戻る途中、荷物を持ったポーターとすれ違った。
まだ町のどの店も開いていないであろうこの時間に、彼等はすでに働き始めている。
ポーターの朝は、誰よりも早い。
朝食を終えて少し休憩してから、今度は一人でもう一度展望スポットへと向かってみることに。
地面に積もった雪はほとんど溶けてきていて、雪化粧していたDingbocheが、今度は日焼けしているかのよう。
オシャレさんですね。
展望台正面からは、アマダブラム峰がDingbocheの背後に威厳たっぷりに聳え立っている。
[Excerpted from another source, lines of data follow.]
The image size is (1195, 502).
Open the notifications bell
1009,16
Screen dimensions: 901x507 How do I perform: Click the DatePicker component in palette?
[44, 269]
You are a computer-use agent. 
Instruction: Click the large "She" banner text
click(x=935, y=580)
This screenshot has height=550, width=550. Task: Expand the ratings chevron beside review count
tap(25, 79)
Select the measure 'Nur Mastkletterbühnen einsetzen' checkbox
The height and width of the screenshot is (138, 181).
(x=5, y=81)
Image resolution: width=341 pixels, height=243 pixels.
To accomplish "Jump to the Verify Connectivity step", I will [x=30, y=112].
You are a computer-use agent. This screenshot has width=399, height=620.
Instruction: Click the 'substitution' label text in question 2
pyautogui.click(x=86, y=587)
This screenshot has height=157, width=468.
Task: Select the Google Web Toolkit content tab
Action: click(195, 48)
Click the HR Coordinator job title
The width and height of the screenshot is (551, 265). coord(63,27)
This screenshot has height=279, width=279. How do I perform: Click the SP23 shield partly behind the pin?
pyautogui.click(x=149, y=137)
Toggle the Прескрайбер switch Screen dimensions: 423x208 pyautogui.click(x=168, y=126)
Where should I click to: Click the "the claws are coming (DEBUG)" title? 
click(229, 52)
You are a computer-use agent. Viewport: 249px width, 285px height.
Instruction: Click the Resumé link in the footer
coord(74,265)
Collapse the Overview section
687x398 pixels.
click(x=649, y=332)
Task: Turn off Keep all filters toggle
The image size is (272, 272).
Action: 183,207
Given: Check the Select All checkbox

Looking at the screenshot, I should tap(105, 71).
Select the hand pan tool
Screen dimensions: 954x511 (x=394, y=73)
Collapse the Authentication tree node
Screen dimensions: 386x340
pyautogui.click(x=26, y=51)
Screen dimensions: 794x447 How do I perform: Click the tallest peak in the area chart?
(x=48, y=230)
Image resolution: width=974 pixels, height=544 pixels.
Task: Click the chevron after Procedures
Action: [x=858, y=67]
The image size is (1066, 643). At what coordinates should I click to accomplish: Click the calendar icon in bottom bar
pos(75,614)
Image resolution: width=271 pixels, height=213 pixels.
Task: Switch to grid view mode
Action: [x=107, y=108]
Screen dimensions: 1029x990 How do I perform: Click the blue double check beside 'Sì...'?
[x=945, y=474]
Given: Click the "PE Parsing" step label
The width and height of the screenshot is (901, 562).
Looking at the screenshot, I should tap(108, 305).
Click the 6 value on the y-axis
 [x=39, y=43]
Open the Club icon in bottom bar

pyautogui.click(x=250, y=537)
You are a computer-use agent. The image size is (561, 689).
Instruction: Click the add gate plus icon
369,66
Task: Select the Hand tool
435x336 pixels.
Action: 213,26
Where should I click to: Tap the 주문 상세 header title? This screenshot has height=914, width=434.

朝に登った展望スポットよりも、もう少し高いところにある展望台まで来てみた。
標高は4,700メートル程。
この展望台からは、Dingbocheの奥から流れ込んでくる氷河が見ることができる。
月並みな感想しか出てこないけれど、素晴らしい景色。
しばらく写真撮影を楽しんだ後、再び宿へ。
宿に戻るとやることがなく、昨日と同じで再び小説を読みふける。
すると体がどんどん冷えてきて、妙に熱っぽくなってきた。
展望スポットから降りてきてすぐにアンダーシャツを変えなかったことと、こんなに快晴なのに何故か今日は気温が低いため、体が冷えたのだろう。
リビングで寝袋に包まり、ちょっとお高いジンジャーハニーレモンティーを注文し、体を温める。
体を冷やすことは、高山病に罹患するリスクが高まるのだ。
幸い、ティーを飲んでからは随分と温まって、体調も戻ってきた。
明日からはまた歩き始める。
天候が、この日のように快晴でありますように。